Step 3, Final Aggregation

After combining and regrouping:

month country approved_count approved_amount chargeback_count chargeback_amount
2019-05 US 1 1000 1 2000
2019-06 US 2 8000 1 1000
2019-09 US 0 0 1 5000

Complexity Analysis

Measure Complexity Explanation
Time O(T + C) Each table is scanned once
Space O(T + C) Intermediate grouped result sets

The database engine performs grouping and aggregation internally using optimized execution plans. The transaction table is scanned once for approved transactions, and the chargeback table is scanned once for chargeback aggregation.

The temporary grouped result sets require additional memory proportional to the number of distinct (month, country) combinations.

Test Cases

# Example 1
# Standard mixed case with approved transactions and chargebacks

# Expected:
# 2019-05 US -> approved(1,1000), chargeback(1,2000)
# 2019-06 US -> approved(2,8000), chargeback(1,1000)
# 2019-09 US -> approved(0,0), chargeback(1,5000)

# Only approved transactions
# Verifies rows appear even without chargebacks

# Transactions:
# approved: 100, 200
# Expected approved_count = 2
# Expected approved_amount = 300

# Only chargebacks
# Verifies months with zero approved transactions are still included

# Chargeback exists for declined transaction
# Expected approved_count = 0
# Expected chargeback_count = 1

# Multiple countries
# Ensures grouping separates countries correctly

# US and CA transactions should produce separate rows

# Multiple months
# Ensures monthly grouping works correctly

# January and February should appear separately

# Declined transactions without chargebacks
# Ensures they do not contribute to output

# Expected no row generated

# Multiple chargebacks in same month
# Verifies aggregation sums correctly

# Expected chargeback_count > 1
# Expected chargeback_amount summed correctly
Test Why
Example input Validates standard mixed aggregation
Only approved transactions Ensures approved-only rows appear
Only chargebacks Ensures chargeback-only rows appear
Multiple countries Verifies country grouping
Multiple months Verifies monthly grouping
Declined without chargeback Ensures invalid rows excluded
Multiple chargebacks Verifies aggregation correctness

Edge Cases

Chargebacks for Declined Transactions

A common mistake is assuming chargebacks only apply to approved transactions. The problem explicitly states that chargebacks may reference declined transactions as well.

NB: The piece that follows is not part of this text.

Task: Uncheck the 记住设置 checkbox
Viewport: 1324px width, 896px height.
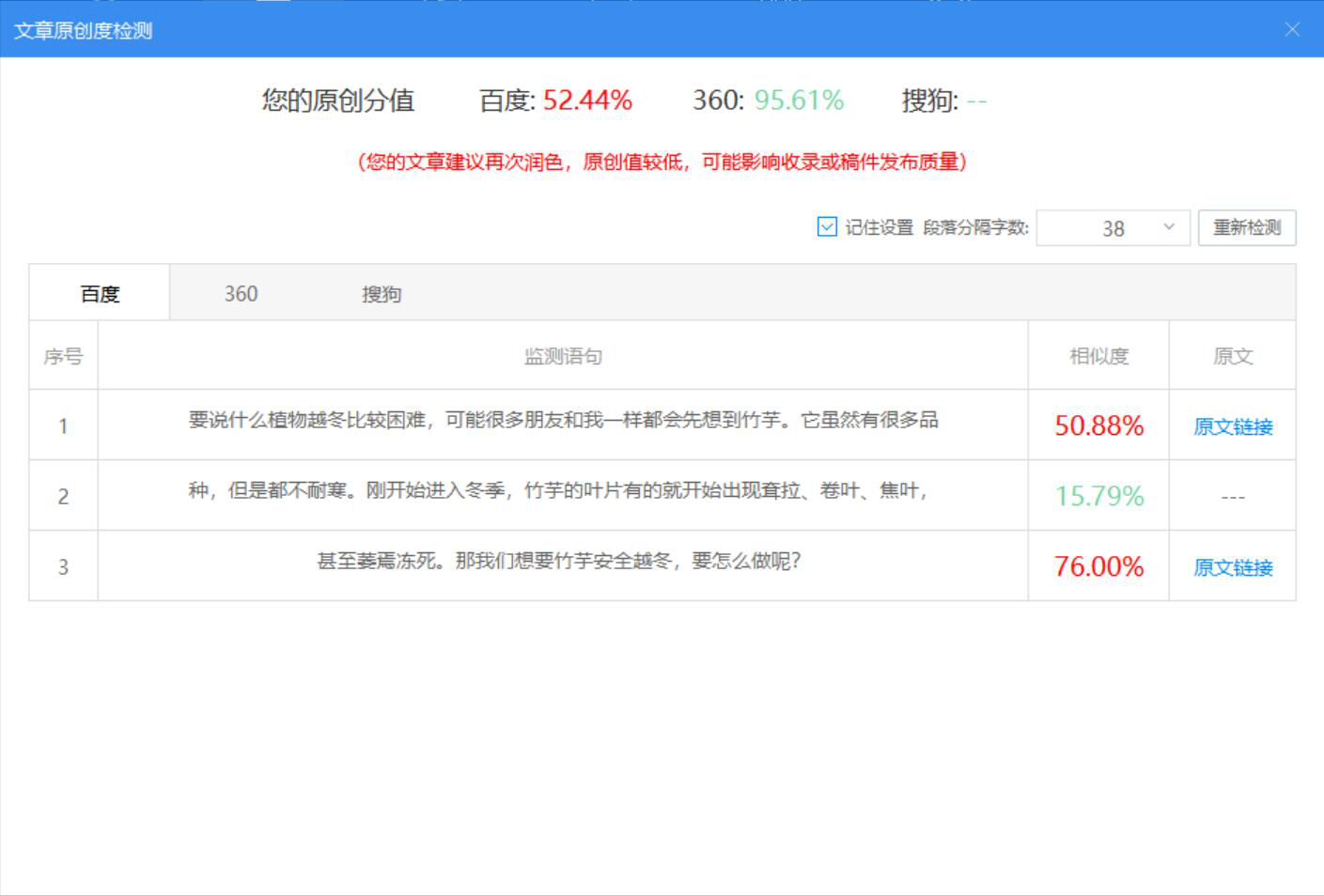Action: pos(825,226)
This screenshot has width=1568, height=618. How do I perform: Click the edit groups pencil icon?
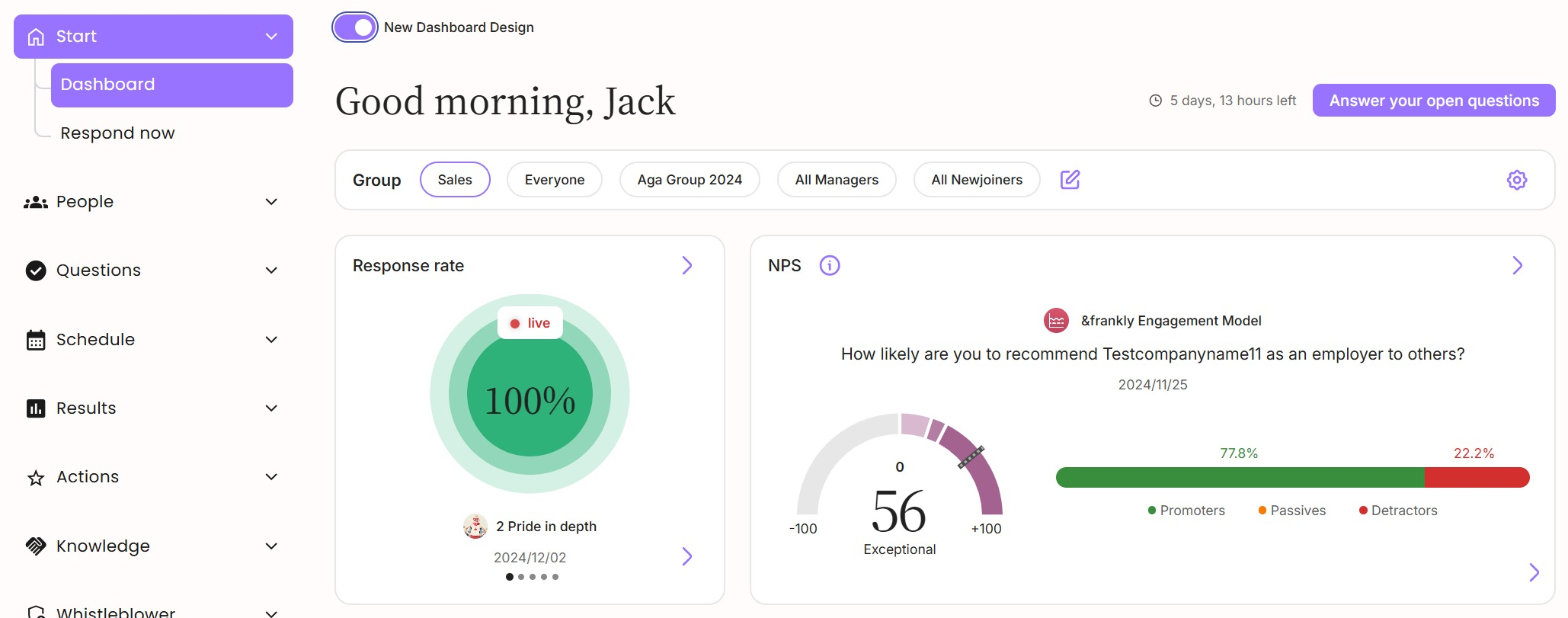(1070, 180)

The implementation handles this correctly because the chargeback aggregation joins directly with all transactions, without filtering on state.

Months with Only Chargebacks

Some months may contain chargebacks but no approved transactions. A naive inner join between approved transactions and chargebacks would accidentally exclude these rows.

The solution avoids this issue by aggregating approved transactions and chargebacks independently before combining them with UNION ALL.

Declined Transactions Without Chargebacks

Declined transactions should not contribute to approved statistics, and if they have no chargebacks, they should not appear in the result at all.

The implementation naturally handles this because:

  • The approved query filters them out
  • The chargeback query only includes transactions referenced by chargebacks

As a result, irrelevant rows never enter the combined dataset.